_DOCUMENT EXCERPT_:
F. Consecutive Sentences

Mr. John's original sentence included six consecutive sentences from convictions for conspiracy to murder, conspiracy to sell marijuana, attempted murder, assault in the second degree, and criminal possession of a weapon. The Appellate Division held that the weapons possession charges and attempted murder charges should run concurrently. Mr. John now contends that the consecutive sentences for conspiracy to murder and attempted murder violate his Sixth Amendment right to trial by jury because the jury did not find separate and distinct acts to support each of those. (Pet. at 36). This claim is not exhausted.

A habeas petitioner must exhaust all available state remedies for each claim prior to federal review. 28 U.S.C. § 2254(b)(1)(A); Duckworth v. Seranno, 454 U.S. 1, 3 (1981). For a claim to be exhausted, a petitioner must utilize "all available mechanisms to secure appellate review of the denial of that claim." Klein v. Harris, 667 F.2d 274, 282 (2d Cir. 1981). If appellate review is not sought, or if the federal claim is not raised before the appellate court, then the claim is unexhausted.

Once appellate review is sought, a federal claim must be "fairly presented to the state courts." Picard v. Connor, 404 U.S. 270, 275-76 (1971); accord Daye v. Attorney General of State of New York, 696 F.2d 186, 191-92 (2d Cir. 1982). "In order to have fairly presented his federal claim to the state courts the petitioner must have informed the state court of both the factual and legal premises of the claim he asserts in federal court." Daye, 696 F.2d at 191. A petitioner need not cite "book and verse on the federal constitution" to alert a state court to the nature of a legal claim; it is sufficient that the legal claims are substantially equivalent. Picard, 404 U.S. at 278 (internal quotation marks omitted). However, a state court should not have to guess that a constitutional claim is involved. Petrucelli v. Coombe, 735 F.2d 684, 689 (2d Cir. 1984). A petitioner may fairly apprise the state court that he is raising a federal constitutional claim and of the factual and legal premises underlying the claim by:

(a) reliance on pertinent federal cases employing constitutional analysis, (b) reliance on the state cases employing constitutional analysis in like fact situations, (c) assertion of the claim in terms so particular as to call to mind a specific right protected by the Constitution, and (d) allegation of a pattern of facts that is well within the mainstream of constitutional litigation.
Daye, 696 F.2d at 194.

_EXERCISES_:
1 - Answer these questions on the excerpt on consecutive sentences:
(a) Which charges did the Appellate Division hold should run concurrently?
(b) In what year was Klein v. Harris decided?
(c) According to Daye, of what must the petitioner have informed the state court?
2 - In the excerpt on consecutive sentences, change "Appellate Division" to "appellate court" and give the passage that begins at the words "Mr. John's original" and stops after "is not exhausted.".
3 - State whether each statement agrees with the excerpt on consecutive sentences:
(a) The original sentence included six consecutive sentences.
(b) A petitioner is required to cite book and verse on the federal constitution.
(c) The claim about the consecutive sentences has been exhausted.
The lines after this point are not needed for any task.

_DATA SECTION_:
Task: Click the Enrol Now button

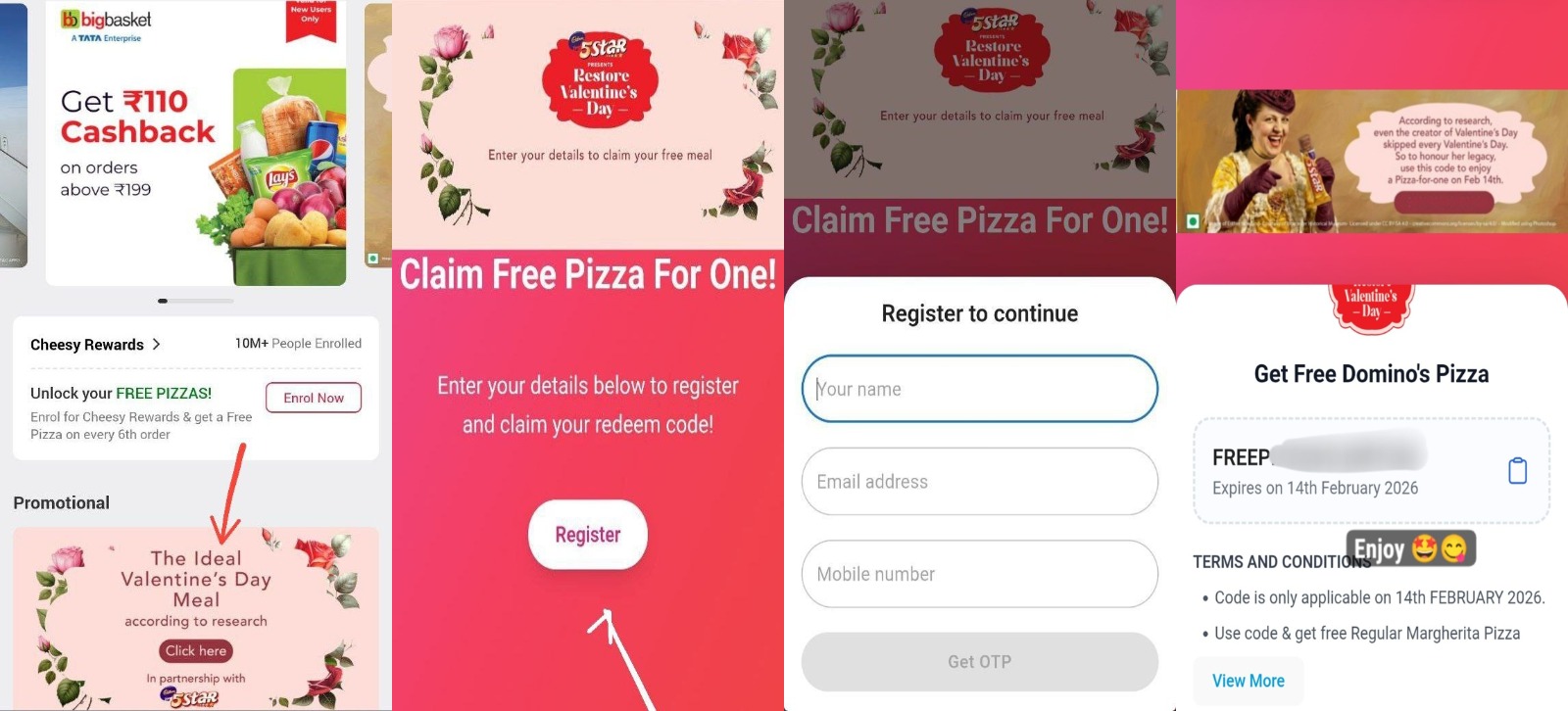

_SOLUTIONS TO THE EXERCISE_:
1 -
(a) The weapons possession charges and the attempted murder charges.
(b) 1981.
(c) Both the factual and legal premises of the claim he asserts in federal court.

2 -
Mr. John's original sentence included six consecutive sentences from convictions for conspiracy to murder, conspiracy to sell marijuana, attempted murder, assault in the second degree, and criminal possession of a weapon. The appellate court held that the weapons possession charges and attempted murder charges should run concurrently. Mr. John now contends that the consecutive sentences for conspiracy to murder and attempted murder violate his Sixth Amendment right to trial by jury because the jury did not find separate and distinct acts to support each of those. (Pet. at 36). This claim is not exhausted.

3 -
(a) Yes: "Mr. John's original sentence included six consecutive sentences"
(b) No: "A petitioner need not cite"
(c) No: "This claim is not exhausted."